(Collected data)
_____

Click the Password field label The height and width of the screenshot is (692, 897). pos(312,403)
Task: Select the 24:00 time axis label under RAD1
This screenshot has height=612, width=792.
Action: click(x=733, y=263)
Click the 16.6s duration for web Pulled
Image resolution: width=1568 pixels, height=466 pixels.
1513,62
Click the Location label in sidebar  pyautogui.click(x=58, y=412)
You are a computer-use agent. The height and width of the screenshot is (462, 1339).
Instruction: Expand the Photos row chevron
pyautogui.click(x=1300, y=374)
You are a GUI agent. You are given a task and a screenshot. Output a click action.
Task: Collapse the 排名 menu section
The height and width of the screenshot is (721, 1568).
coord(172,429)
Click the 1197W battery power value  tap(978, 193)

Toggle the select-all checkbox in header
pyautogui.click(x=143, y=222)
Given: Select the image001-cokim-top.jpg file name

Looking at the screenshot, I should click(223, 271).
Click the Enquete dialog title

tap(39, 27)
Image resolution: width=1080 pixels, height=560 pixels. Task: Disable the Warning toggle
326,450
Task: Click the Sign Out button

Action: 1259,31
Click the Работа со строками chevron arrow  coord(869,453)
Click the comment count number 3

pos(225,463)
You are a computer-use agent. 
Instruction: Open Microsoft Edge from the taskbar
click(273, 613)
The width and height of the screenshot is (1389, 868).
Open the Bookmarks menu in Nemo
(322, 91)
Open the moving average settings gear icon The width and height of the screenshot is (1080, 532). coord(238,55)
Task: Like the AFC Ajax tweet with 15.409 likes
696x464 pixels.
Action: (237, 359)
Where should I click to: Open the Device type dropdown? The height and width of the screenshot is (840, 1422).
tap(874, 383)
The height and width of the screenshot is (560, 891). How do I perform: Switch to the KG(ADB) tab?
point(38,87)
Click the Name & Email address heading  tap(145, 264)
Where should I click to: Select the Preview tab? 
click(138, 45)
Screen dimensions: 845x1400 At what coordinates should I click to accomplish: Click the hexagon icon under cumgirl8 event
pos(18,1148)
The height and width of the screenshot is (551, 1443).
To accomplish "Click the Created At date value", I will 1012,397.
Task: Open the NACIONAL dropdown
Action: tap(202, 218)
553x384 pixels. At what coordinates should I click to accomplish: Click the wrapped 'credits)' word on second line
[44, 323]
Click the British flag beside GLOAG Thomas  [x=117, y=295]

_____

**GOAL OF THE EXERCISE:** The whole of the data above must be given again, unaltered and complete.

**RESULT OF THE TASK:**
Click the Password field label The height and width of the screenshot is (692, 897). pos(312,403)
Task: Select the 24:00 time axis label under RAD1
This screenshot has height=612, width=792.
Action: click(x=733, y=263)
Click the 16.6s duration for web Pulled
Image resolution: width=1568 pixels, height=466 pixels.
1513,62
Click the Location label in sidebar  pyautogui.click(x=58, y=412)
You are a computer-use agent. The height and width of the screenshot is (462, 1339).
Instruction: Expand the Photos row chevron
pyautogui.click(x=1300, y=374)
You are a GUI agent. You are given a task and a screenshot. Output a click action.
Task: Collapse the 排名 menu section
The height and width of the screenshot is (721, 1568).
coord(172,429)
Click the 1197W battery power value  tap(978, 193)

Toggle the select-all checkbox in header
pyautogui.click(x=143, y=222)
Given: Select the image001-cokim-top.jpg file name

Looking at the screenshot, I should click(223, 271).
Click the Enquete dialog title

tap(39, 27)
Image resolution: width=1080 pixels, height=560 pixels. Task: Disable the Warning toggle
326,450
Task: Click the Sign Out button

Action: 1259,31
Click the Работа со строками chevron arrow  coord(869,453)
Click the comment count number 3

pos(225,463)
You are a computer-use agent. 
Instruction: Open Microsoft Edge from the taskbar
click(273, 613)
The width and height of the screenshot is (1389, 868).
Open the Bookmarks menu in Nemo
(322, 91)
Open the moving average settings gear icon The width and height of the screenshot is (1080, 532). coord(238,55)
Task: Like the AFC Ajax tweet with 15.409 likes
696x464 pixels.
Action: (237, 359)
Where should I click to: Open the Device type dropdown? The height and width of the screenshot is (840, 1422).
tap(874, 383)
The height and width of the screenshot is (560, 891). How do I perform: Switch to the KG(ADB) tab?
point(38,87)
Click the Name & Email address heading  tap(145, 264)
Where should I click to: Select the Preview tab? 
click(138, 45)
Screen dimensions: 845x1400 At what coordinates should I click to accomplish: Click the hexagon icon under cumgirl8 event
pos(18,1148)
The height and width of the screenshot is (551, 1443).
To accomplish "Click the Created At date value", I will 1012,397.
Task: Open the NACIONAL dropdown
Action: tap(202, 218)
553x384 pixels. At what coordinates should I click to accomplish: Click the wrapped 'credits)' word on second line
[44, 323]
Click the British flag beside GLOAG Thomas  [x=117, y=295]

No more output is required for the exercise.